Il fenomeno, insomma, doveva essere particolarmente diffuso e, con ogni probabilità dovette interessare tutte le classi. Non si spiegano diversamente i ripetuti e ravvicinati provvedimenti emanati tanto dalle autorità civili, quanto da quelle ecclesiastiche di Sorrento.
Un raro esemplare del Biribisso al Museo Correale
Che si trattasse di giochi che prevedevano l’utilizzo delle carte, o dei dadi, o altro ancora, è fuori di dubbio il fatto che Sorrento (che all’epoca abbracciava un territorio che comprendeva le attuali Meta, Piano di Sorrento, Sant’Agnello e, per l’appunto, Sorrento) fosse presa da una sorta di mania per il gioco d’azzardo.

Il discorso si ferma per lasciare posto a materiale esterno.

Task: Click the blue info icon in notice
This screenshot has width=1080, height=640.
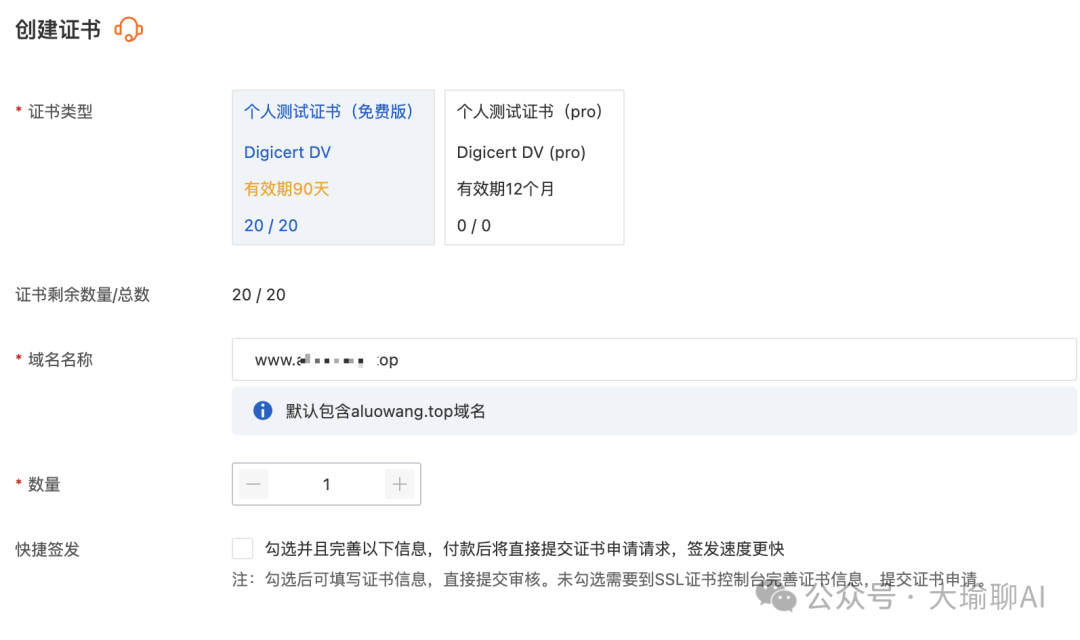Action: pyautogui.click(x=262, y=411)

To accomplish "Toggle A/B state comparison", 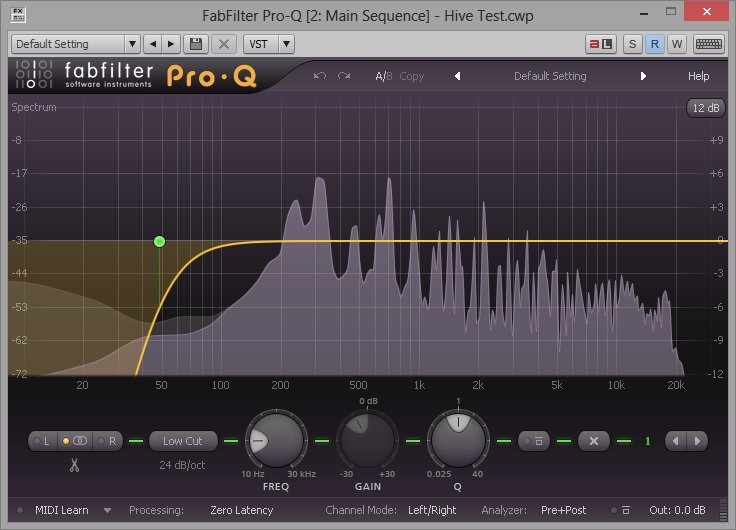I will [383, 76].
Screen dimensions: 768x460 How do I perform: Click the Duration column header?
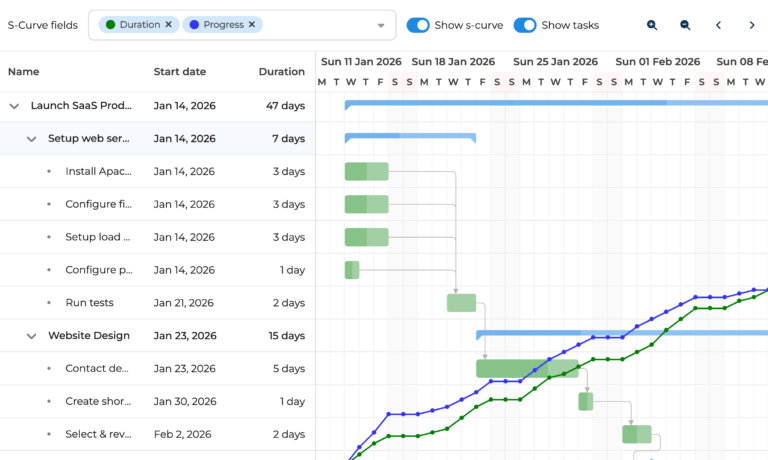(281, 72)
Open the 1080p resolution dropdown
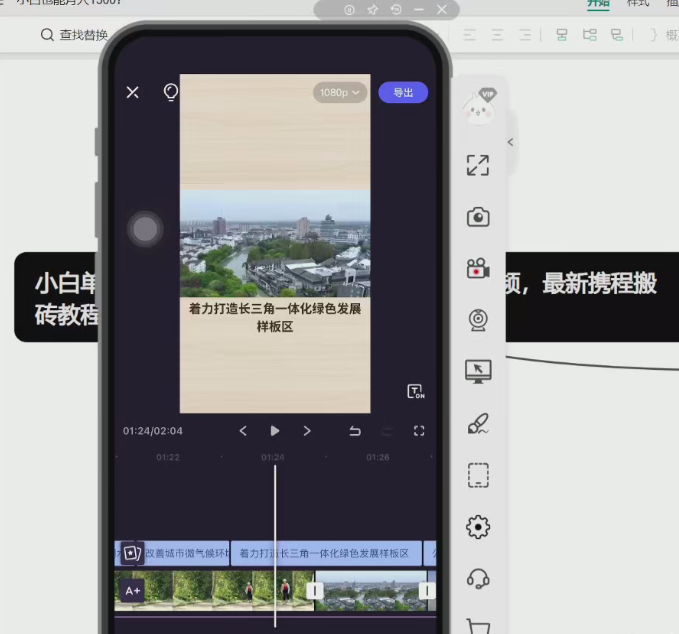The image size is (679, 634). click(x=340, y=92)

Non è chiaro, invece, fino a che punto – e per quanto tempo – esso vide interessata la classe dei nobili e quella dei ricchi borghesi del posto.
Come non sono chiare le circostanze che hanno portato una tavola del “Biribisso” (antico gioco particolarmente diffuso negli ambienti aristocratici di tutta Europa) in possesso della famiglia Correale di Sorrento.
Si tratta di un dipinto dalle altissime qualità pittoriche, caratterizzato dalla costante ricerca del particolare, giunto, per l’appunto, in casa Correale, probabilmente per la passione collezionistica degli antenati di Alfredo e Pompeo Correale, Fondatori dell’omonimo celebre Museo. Tuttavia non è da escludersi la possibilità che esso sia anche stato utilizzato per le finalità per le quali era stato creato.
Il Casinò di Sorrento, i mazzi di carte da gioco della Terra delle Sirene, e i “Bastoni della Regina Giovanna
Molto più sicure, invece, sono le ambizioni che, da circa un secolo, Sorrento nutre nell’ospitare una Casa da Gioco. Anzi, sia pure per un brevissimo periodo (compreso tra maggio ed agosto del 1922), Sorrento ha avuto il proprio Casinò. Poi, su questo argomento, sono rimasti solo sogni e desideri più o meno concreti.
Molto più recentemente, invece, la Terra delle Sirene – intesa come realtà comprendente i comuni dell’intera Penisola Sorrentina – ha visto concretizzare un simpatico progetto. Quello che ha portato alla realizzazione di simpatici mazzi di carte da gioco ispirati ai suoi luoghi, ai suoi personaggi, alla sua storia ed alle sue tradizioni.
Fabrizio Guastafierro e Gabriele Oliva, infatti, hanno realizzato simpatici mazzi di carte da gioco che rispettano tanto la tradizione delle carte da gioco regionali (composti da 40 carte ed allestiti con la raffigurazione dei semi di Bastoni, Denari, Coppe e Spade), tanto quella delle carte da gioco internazionali (composti da 54 carte ed allestiti con la raffigurazione dei semi di Cuori, Quadri, Fiori e Picche).
Si tratta di novità che non solo hanno riscosso l’apprezzamento dei turisti alla ricerca di simpatici souvenir, ma hanno anche riscosso i favori dei collezionisti.
Il tutto nel segno di una leggenda secondo la quale, il palo di Bastoni delle più celebri carte Napoletane, sarebbe stato realizzato prendendo spunto dalle performance sessuali della Regina Giovanna II d’Angiò che avrebbe trovato, proprio a Sorrento il luogo ideale per consumare i suoi amplessi.